The CREATEBOXPLOTDATA function takes a raw input dataset and generates the data needed as input into the BOXPLOT function.

CREATEBOXPLOTDATA returns five values for each input dataset: the minimum (excluding possible outliers), the lower quartile, the median, the upper quartile, and the maximum (excluding possible outliers). If neither outlier nor suspected outliers are calculated then the minimum and maximum returned values will be the minimum and maximum of the dataset. If outliers or suspected outliers are calculated then the minimum and maximum returned will be the smallest and largest value (respectively) in the dataset that is not included in the outlier or suspected outlier data.

Examples


Copy and paste the following code to the IDL command line to create data for use in BOXPLOT.

 
; Create an array of average speeds on two different bicycles
; to use in CREATEBOXPLOTDATA
bike_mph = [ $
   [12.2, 16.2], $
   [12.1, 16.4], $
   [10.7, 16.9], $
   [11.6, 17.0], $
   [10.2, 16.5], $
   [10.9, 16.1], $
   [11.8, 17.1], $
   [10.9, 16.0], $
   [12.4, 16.8], $
   [12.9, 16.9], $
   [13.1, 17.5], $
   [13.0, 17.4]]
;Create the data and store mean and outlier values
bpd = CREATEBOXPLOTDATA(bike_mph, MEAN_VALUES=means, OUTLIER_VALUES=outliers)
 
;Display the data created to be used in BOXPLOT
PRINT, bpd

IDL displays:

  10.200000       16.000000
  11.250000       16.450001
  12.150000       16.900000
  12.950000       17.250000
  13.100000       17.500000
 
; Display the mean values created
PRINT, means

IDL displays:

  11.8167      16.7333
   
; Display the outlier values created
PRINT, outliers

IDL displays:

  !NULL

Syntax


result = CREATEBOXPLOTDATA(data [, IGNORE=value] [, CI_VALUES=variable] [FINITE_INDICES=variable] [, MEAN_VALUES=variable] [, OUTLIER_VALUES=variable] [, SUSPECTED_OUTLIER_VALUES=variable)

Return Value


An M x 5 element array, where M is the number of distinct datasets containing data for use in BOXPLOT. IDL creates data in the order needed for BOXPLOT: minimum, lower quartile, median, upper quartile, and maximum values.

Arguments


Data

The input data used to generate the results for the BOXPLOT function. The input data may be any of the following:

  • an M x N array of data where M is the number of distinct datasets and N is the number of data values for each dataset.
  • an N-element array of pointers. Each pointer denotes one dataset.
  • an N-element list. Each list element denotes one dataset.

Keywords


IGNORE

Set this keyword to a value to treat as bad data and to ignore when calculating the results.

CI_VALUES

Set this keyword to a named variable to return an N-element array denoting the confidence interval value around the median for each box. These values are used for the boundaries of the notch in the BOXPLOT function, if displayed.

FINITE_INDICES

Set this keyword to a named variable to return a vector containing the indices of the datasets in which valid data was returned. This useful when your data contains NaN's or infinite values, e.g., some datasets can not be used to create the five needed values for BOXPLOT.

MEAN_VALUES

Set this keyword to a named variable to return an M-element vector containing the mean values for each input dataset.

OUTLIER_VALUES

Set this keyword to a named variable to return a 2 x N-element array containing any outliers from each input dataset. For each value [x, y], x represents the box location and y represents the value at that location.

SUSPECTED_OUTLIER_VALUES

Set this keyword to a named variable to return a 2 x N element array containing any suspected outliers from each input dataset. For each value [x, y], x represents the box location and y represents the value at that location.

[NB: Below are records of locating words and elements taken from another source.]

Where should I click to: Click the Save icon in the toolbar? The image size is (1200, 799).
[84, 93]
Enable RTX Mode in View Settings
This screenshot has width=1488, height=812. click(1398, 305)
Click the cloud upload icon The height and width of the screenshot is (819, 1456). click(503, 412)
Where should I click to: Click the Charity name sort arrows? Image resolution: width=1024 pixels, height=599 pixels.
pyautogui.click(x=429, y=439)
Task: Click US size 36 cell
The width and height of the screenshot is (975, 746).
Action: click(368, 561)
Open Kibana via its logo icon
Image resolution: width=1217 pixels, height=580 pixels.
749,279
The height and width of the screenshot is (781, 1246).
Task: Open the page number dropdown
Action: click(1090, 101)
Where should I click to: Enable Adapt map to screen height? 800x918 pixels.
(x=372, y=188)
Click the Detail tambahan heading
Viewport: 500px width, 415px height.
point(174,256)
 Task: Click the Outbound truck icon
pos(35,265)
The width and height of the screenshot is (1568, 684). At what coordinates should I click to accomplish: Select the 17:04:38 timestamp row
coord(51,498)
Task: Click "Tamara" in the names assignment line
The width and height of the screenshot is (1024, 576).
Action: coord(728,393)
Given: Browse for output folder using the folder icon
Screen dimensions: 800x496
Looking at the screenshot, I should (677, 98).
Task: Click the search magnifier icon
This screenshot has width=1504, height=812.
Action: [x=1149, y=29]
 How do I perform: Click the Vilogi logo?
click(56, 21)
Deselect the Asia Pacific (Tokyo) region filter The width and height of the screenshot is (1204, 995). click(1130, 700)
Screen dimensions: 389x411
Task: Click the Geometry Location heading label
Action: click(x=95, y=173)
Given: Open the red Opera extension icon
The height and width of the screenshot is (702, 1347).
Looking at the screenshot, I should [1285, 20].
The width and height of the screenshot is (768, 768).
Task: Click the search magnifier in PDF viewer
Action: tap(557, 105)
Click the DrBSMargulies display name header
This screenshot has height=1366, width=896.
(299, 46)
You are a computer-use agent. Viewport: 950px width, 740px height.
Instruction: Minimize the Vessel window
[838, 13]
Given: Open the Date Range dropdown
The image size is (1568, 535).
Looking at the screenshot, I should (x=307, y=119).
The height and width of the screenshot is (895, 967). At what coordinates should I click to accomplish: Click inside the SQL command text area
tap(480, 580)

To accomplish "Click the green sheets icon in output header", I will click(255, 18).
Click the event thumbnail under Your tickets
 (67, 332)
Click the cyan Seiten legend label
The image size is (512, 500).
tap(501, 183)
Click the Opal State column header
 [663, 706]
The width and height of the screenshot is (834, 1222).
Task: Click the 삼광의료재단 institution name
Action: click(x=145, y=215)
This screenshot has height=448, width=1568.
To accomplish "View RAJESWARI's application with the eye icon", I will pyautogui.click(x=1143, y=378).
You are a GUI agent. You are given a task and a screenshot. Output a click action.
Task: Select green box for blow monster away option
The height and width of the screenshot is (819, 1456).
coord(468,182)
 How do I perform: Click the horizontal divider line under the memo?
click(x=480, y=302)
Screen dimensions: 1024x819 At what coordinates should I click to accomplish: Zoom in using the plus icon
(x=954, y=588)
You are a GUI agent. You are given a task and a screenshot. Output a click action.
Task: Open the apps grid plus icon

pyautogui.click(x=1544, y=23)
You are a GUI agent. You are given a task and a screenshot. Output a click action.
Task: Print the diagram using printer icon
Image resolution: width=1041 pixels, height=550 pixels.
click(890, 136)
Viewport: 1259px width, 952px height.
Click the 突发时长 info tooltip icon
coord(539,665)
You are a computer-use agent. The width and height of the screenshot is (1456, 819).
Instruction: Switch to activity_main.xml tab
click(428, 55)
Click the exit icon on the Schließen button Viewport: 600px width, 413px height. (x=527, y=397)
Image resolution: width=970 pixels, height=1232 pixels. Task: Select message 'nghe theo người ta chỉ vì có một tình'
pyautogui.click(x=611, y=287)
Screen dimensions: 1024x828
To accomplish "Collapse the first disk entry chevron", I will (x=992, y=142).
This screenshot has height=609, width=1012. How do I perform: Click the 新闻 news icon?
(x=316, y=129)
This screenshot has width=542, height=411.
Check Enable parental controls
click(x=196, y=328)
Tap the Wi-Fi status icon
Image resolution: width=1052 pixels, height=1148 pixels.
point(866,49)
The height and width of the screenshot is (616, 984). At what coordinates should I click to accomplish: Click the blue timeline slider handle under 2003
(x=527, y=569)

Notes on CREATEBOXPLOTDATA Calculations


Values returned by CREATEBOXPLOTDATA are calculated using the conventions outlined below. Given an ordered dataset with n elements:

  • The position of the lower quartile (Q1) is 0.25 * (n + 1). If this position is not an integer then the weighted average of the two surrounding positions is used.
  • The position of the median is 0.50 * (n + 1). If this position is not an integer then the weighted average of the two surrounding positions is used.
  • The position of the upper quartile (Q3) is 0.75 * (n + 1). If this position is not an integer then the weighted average of the two surrounding positions is used.
  • The Inner Quartile Range (IQR) = Q3 - Q1.
  • Suspected outliers are those values that fall within the following ranges: [Q1 - 3 * IQR, Q1 - 1.5 * IQR] or [Q3 + 1.5 * IQR, Q3 + 3 * IQR].
  • Outliers are those values that are either less than Q1 - 3 * IQR or greater than Q3 + 3 * IQR.
  • The Confidence Interval (CI) value is calculated as (1.57 * IQR) / sqrt(n). When this value is passed into BOXPLOT, a notch will be displayed around the median using the values of median +/- CI.

Version History


8.2.2 Introduced

See Also


BOXPLOT